Thursday, July 7, 2011

Database SAN interactions

I would like to address a problem we are seeing on our systems, that is totally impossible from the viewpoint of SAN engineers.


The situation:

We have two Oracle databases.
The first one is an Oracle 10.2.0.4 databas
e, running on a Logical Partition (LPAR) of an IBM pSeries-7 server. The storage of this database is located on an IBM DS6800 SAN box, connected by Fiber cards to this server

The second database is an Oracle 11.
1.0.7.4 two node RAC database, running on two physically seperated IBM pSeries-6 servers. The storage of this database is in ASM, however located on the same IBM DS6800 SAN Storage server.


So, we have two database, totally physically seperated from each other. The only part they do share is the SAN box.


Now the problem:

If we put load on database 1 ( this is a Datawarehouse database ), database 2 starts suffering from it. Let's have a look the graphs to see what I mean:

The load on database 1:
The effect on database 2:


(Please Note that the graphs are not perfectly aligned in this blog)

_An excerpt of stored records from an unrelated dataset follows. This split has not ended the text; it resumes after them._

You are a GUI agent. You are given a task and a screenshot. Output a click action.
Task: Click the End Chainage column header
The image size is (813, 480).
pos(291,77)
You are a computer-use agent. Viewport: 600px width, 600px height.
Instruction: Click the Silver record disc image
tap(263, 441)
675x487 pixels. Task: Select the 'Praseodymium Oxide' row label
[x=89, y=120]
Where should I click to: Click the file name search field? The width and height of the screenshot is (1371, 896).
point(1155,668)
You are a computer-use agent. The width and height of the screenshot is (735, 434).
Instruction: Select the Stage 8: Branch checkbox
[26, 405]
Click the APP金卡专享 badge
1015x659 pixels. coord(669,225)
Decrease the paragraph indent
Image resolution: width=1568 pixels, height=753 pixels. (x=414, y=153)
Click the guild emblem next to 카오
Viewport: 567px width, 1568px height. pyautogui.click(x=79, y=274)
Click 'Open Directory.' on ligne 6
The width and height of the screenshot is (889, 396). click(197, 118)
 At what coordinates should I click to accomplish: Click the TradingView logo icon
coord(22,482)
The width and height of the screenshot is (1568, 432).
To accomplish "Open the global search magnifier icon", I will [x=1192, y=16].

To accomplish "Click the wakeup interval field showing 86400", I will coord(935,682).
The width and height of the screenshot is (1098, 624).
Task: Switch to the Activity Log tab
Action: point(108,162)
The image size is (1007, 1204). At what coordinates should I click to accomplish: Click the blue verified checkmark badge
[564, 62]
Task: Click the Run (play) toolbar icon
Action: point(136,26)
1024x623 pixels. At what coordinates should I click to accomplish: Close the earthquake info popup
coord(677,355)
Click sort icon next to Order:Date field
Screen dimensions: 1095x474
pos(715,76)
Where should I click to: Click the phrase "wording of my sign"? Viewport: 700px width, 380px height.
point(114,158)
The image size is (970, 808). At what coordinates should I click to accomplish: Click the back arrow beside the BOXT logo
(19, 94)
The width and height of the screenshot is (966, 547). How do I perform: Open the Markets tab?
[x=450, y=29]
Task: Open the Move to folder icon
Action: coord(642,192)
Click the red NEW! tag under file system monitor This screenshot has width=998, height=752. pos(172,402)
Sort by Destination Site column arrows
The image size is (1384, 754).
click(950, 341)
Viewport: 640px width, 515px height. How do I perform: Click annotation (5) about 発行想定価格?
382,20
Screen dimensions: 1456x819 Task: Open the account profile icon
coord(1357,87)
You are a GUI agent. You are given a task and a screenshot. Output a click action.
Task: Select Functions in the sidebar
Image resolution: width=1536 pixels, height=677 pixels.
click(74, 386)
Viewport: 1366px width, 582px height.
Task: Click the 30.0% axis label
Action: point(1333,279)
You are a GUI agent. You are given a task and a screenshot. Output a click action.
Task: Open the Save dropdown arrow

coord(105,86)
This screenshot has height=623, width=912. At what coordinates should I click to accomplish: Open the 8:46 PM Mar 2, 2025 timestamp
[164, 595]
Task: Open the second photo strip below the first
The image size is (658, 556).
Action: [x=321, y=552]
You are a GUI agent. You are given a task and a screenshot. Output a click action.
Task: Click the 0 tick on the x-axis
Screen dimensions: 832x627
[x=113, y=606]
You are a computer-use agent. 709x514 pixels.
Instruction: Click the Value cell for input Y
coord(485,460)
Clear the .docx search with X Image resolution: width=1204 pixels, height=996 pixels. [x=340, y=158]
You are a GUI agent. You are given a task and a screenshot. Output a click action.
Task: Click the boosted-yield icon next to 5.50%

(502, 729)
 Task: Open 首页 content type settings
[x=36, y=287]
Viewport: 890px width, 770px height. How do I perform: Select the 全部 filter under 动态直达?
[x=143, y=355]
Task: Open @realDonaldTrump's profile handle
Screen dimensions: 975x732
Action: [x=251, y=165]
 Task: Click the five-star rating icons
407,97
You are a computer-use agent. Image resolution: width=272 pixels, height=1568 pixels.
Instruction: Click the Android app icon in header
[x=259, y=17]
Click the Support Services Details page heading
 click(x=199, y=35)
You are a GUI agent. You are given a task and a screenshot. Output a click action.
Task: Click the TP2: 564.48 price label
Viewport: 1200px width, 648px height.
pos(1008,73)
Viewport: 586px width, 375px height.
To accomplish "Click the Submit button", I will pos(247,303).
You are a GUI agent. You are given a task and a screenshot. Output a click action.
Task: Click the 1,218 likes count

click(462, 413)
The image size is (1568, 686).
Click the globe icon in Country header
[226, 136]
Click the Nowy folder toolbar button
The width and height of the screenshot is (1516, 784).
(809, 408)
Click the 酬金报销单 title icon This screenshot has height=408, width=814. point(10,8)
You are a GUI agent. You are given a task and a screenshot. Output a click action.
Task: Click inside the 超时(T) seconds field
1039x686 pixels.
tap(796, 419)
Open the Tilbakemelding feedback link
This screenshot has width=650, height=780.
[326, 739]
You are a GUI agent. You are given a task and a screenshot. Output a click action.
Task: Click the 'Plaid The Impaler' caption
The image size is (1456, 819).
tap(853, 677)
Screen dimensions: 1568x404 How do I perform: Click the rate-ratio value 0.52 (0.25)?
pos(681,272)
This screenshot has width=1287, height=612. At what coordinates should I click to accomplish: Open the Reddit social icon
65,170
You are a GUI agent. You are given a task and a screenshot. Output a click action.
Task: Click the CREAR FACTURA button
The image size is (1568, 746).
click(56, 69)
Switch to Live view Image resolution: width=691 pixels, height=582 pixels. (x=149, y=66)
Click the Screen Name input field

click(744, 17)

The effect is thus that if database 1 is especially busy with LGWR ( system I/O ), database 2 starts to show I/O waits, seen as more and more active sessions with the dark-blue I/O color in Grid Control. The effect stops as soon as database 1 reduces (finishes) its LGWR activity.


Another strange effect we've seen is coming from another database "database3". This database is yet on another server (IBM pSeries-5), but also has its database on the same DS6800 storage server.
This database, an "old" 9.2.0.8 database, used to do a forced log-switch every 15 minutes, by means of a crontab script. This forced log-switch showed up as spikes in Grid Control of this database ( the orange "commit" color).
Again these spikes also reflect themselves as I/O waits on the RAC (database 2).
Even if we changed the execute time in the crontab of database 3, the spikes on database 2 moved accordingly. Because the application running on the RAC is our Webshop, suffers badly from these I/O waits, we turned these forced log-switches of.


Now, has anybody of you DBA's or Storage guys out there seen this kind of behaviour. The storage guys here at the company can't believe that database affect each other like this by means of the SAN. The SAN has a huge cache, it is tuned, etc...etc.., so theoretically this kind of behaviour is not possible.
In my opinion the LGWR "log-sync" actions cause the storage server to wait for a synchroneous action from the database, thus freezing or delaying all other actions with it.

Any other ideas are welcome. Solutions of course are even more welcome

Thanks



Add On: As of this week ( oct. 5th 2011 ), the storage of database 2 has been moved to a newly purchased SAN storage, totally isolating it from the other storage ( and thus the othter databases).
The inheritence effect now is gone !!